**What you are asked to do:** Would you transcribe only the lines from the one holding "This screenshot has height=543, width=402." through the end of the material, exactly, without any pictures?

**Data for this exercise:**
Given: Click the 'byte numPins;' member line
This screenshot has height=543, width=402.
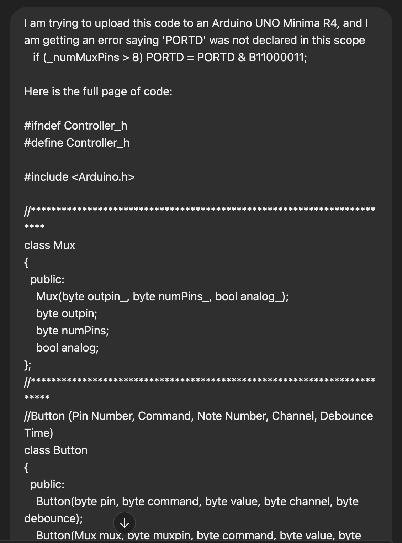Looking at the screenshot, I should [x=72, y=331].
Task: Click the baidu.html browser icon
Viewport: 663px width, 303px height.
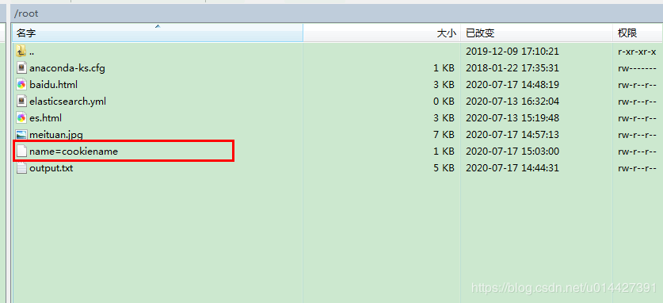Action: pos(21,84)
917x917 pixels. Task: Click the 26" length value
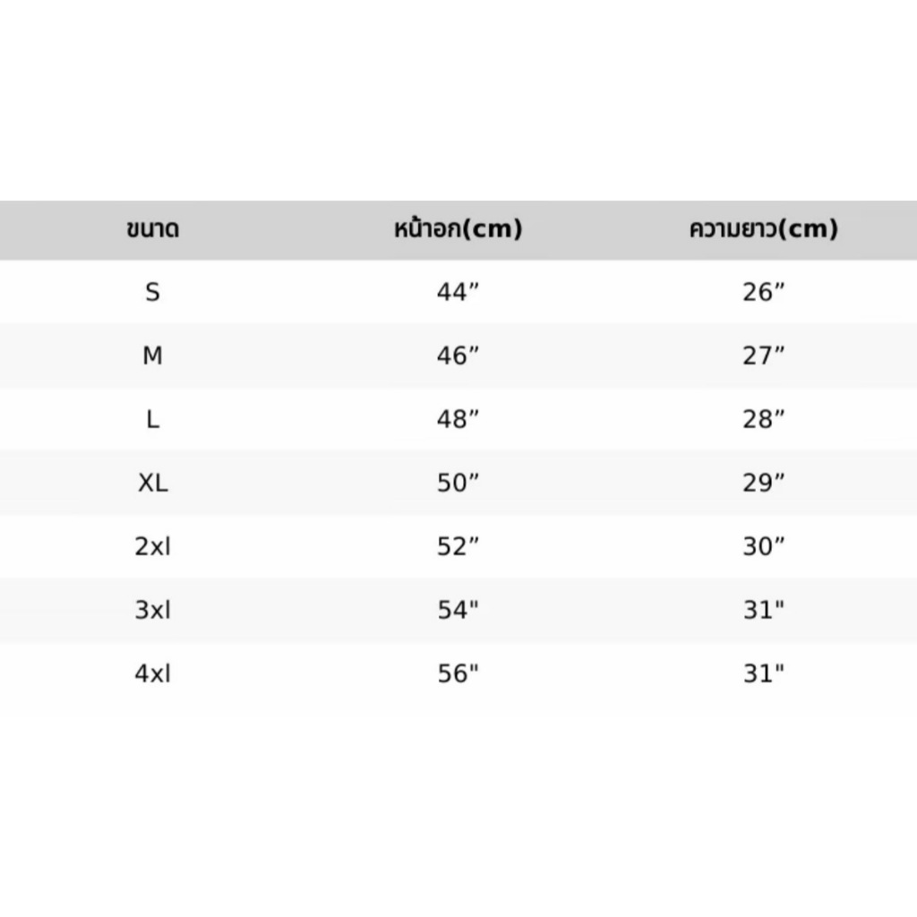click(764, 292)
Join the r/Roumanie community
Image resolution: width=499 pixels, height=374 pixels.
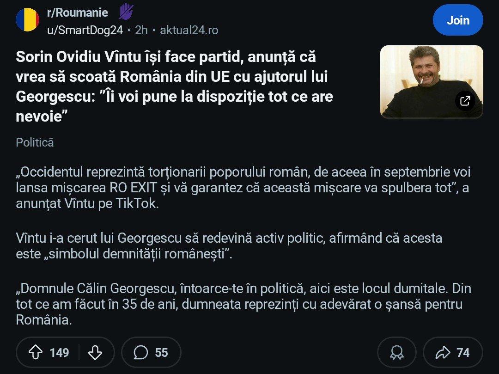click(458, 20)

**Output for this exercise:**
This screenshot has height=543, width=402.
Looking at the screenshot, I should [x=72, y=331].
Task: Click the baidu.html browser icon
Viewport: 663px width, 303px height.
Action: pos(21,84)
917x917 pixels. Task: Click the 26" length value
click(764, 292)
Join the r/Roumanie community
Image resolution: width=499 pixels, height=374 pixels.
click(458, 20)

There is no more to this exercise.